- **WHAT TO DO**:
a: According to the article on daily water intake, how much water per day does the general guideline suggest for healthy adult women?
b: Do the following statements agree with the article on daily water intake? Answer yes or no for each and quote the words from the article that decide it.
(i) A disposable plastic bottle typically holds around 24 ounces.
(ii) A 2014 study found that moderate daily caffeine consumption did not cause significant dehydration in the men studied.
(iii) The average adult loses around 86 ounces of water daily.

(PAGE TEXT begins)

Water is an important but often ignored nutrient. The age-old adage of drinking eight glasses of water a day may not be right for you. A general guideline for daily water consumption for healthy adults is approximately 3.7 liters — around 15 cups — for men and 2.7 liters, or around 11 cups for women, according to The National Academies of Sciences. The most recent statistics from the Centers for Disease Control indicate that, on average, men drink 3.46 liters and women drink 2.75 liters per day, very close to the recommended amounts.
Obviously the size of the container will determine how many bottles you should drink in a day. A disposable plastic bottle is typically around 16 ounces, so you would need roughly 8 bottles of water for men and 6 for women. Reusable water bottle sizes vary greatly, but the most common size is around 24 ounces. For those types of bottles, men would need just a little over 5 bottles and women need just 4 bottles of water per day.
Your body needs water for digestion, maintaining good blood pressure, joint health, regulating body temperature, ridding the body of bacteria, prevention of constipation, and maintaining electrolyte balance. Your age, health, physical activity, and the temperature of your environment can affect the amount of water you need to stay hydrated.
Can I Get Water From Foods?
The general recommendation on how much water you should drink in a day includes any beverages, not just water. Coffee, tea, sports drinks, juice and other beverages also contribute to fluid intake. It is no longer believed that moderate caffeine consumption contributes to dehydration. A 2014 study published in "PloS One" found that moderate daily caffeine consumption in 52 healthy men did not cause significant dehydration.
The guideline also includes foods that may contain large amounts of water. Some foods such as watermelon, cantaloupe, lettuce, celery, and strawberries are 90 to 99 percent water, according to a 2011 study published in "Nutrition Reviews." Eating foods high in water content are a great way to get in the recommended amount of water per day.
What Factors Affect How Much Water To Drink In a Day?
According to Harvard Medical School, you may not need to drink the recommended amount of water. Many factors can affect the amount of water your body needs each day, to include age, size, and physical activity. If you live or work in a hot or dry environment, you may lose more water through sweat. The more skin is exposed in these environments, the faster hot, dry air will cause body water loss.
If you lead a highly active lifestyle or sweat excessively, you will require more water daily to replenish water loss. Additionally, the more you weigh, the more water you need to drink. Focus on replacing the water you lose per day. Adjust the recommended intake upward if you have higher-than-normal fluid loss.
A great way to measure water loss is to weigh yourself before and after a workout and replace the water weight in ounces. Water loss as little as 1.5 pounds for a 150 pound person can impair cognitive abilities, according to 2013 research published in the "American College of Sports Medicine Health and Fitness Journal."
The average adult will lose around 2550 ml or 86 ounces of water daily through the skin, breathing, urine, and gastrointestinal outputs. The goal is to balance water input with output.
Dehydration From Not Drinking Enough Water
Dehydration occurs when your body doesn’t have enough water to function properly. You can become dehydrated if you don’t drink enough water, especially if you are losing an increased amount due to activity level or environment. Harvard Medical School indicates the signs of dehydration include dark urine, weakness, dizziness, confusion, and low blood pressure.

(PAGE TEXT ends)
(MATERIAL PROVIDED begins)

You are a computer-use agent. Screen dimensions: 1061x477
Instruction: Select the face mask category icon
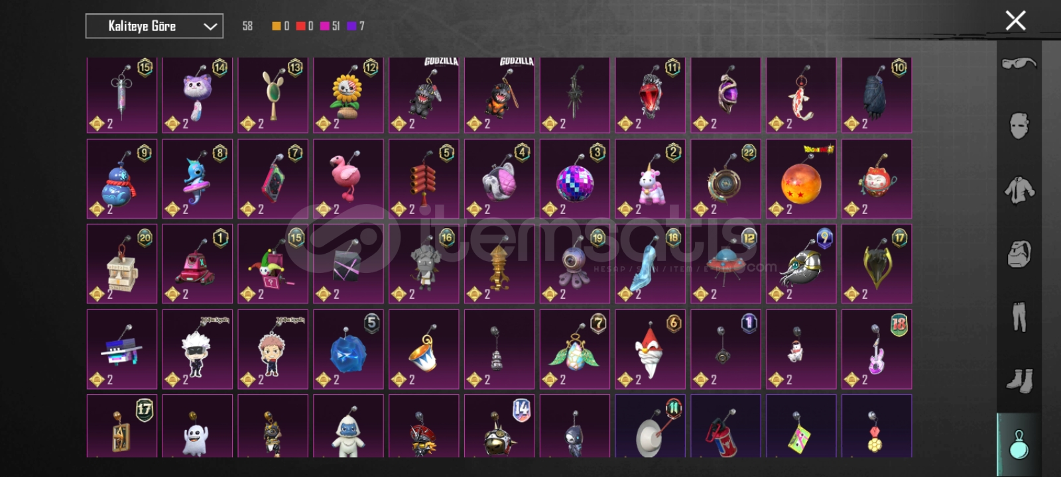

(MATERIAL PROVIDED ends)
(MATERIAL PROVIDED begins)

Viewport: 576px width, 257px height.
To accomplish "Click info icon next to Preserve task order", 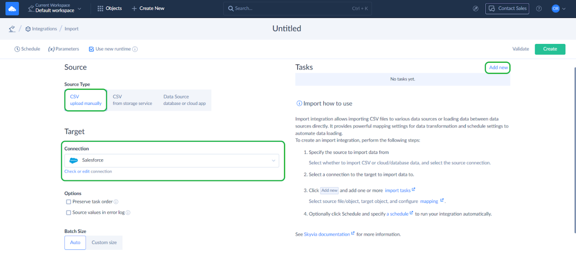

(MATERIAL PROVIDED ends)
(MATERIAL PROVIDED begins)

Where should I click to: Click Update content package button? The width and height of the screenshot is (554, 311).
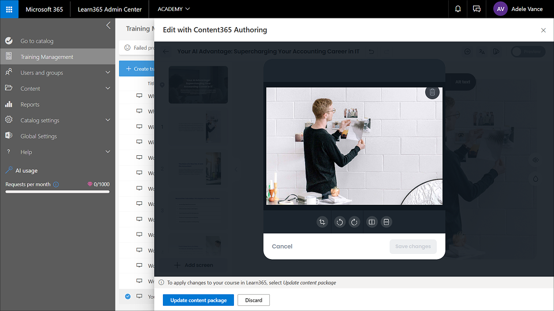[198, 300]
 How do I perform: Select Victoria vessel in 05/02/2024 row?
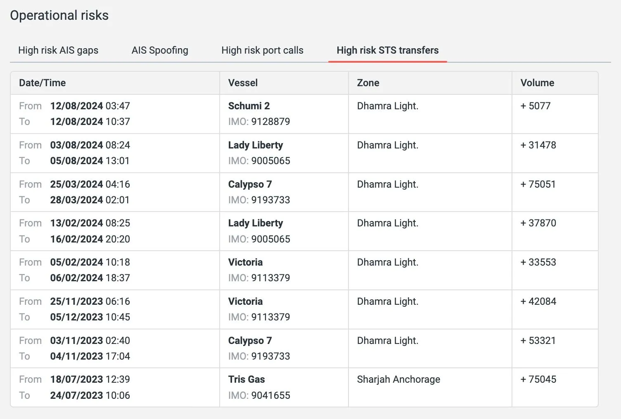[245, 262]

(MATERIAL PROVIDED ends)

- **LIST OF SOLUTIONS**:
a: About 2.7 liters, or around 11 cups.

b:
(i) No: "A disposable plastic bottle is typically around 16 ounces"
(ii) Yes: "moderate daily caffeine consumption in 52 healthy men did not cause significant dehydration"
(iii) Yes: "The average adult will lose around 2550 ml or 86 ounces of water daily"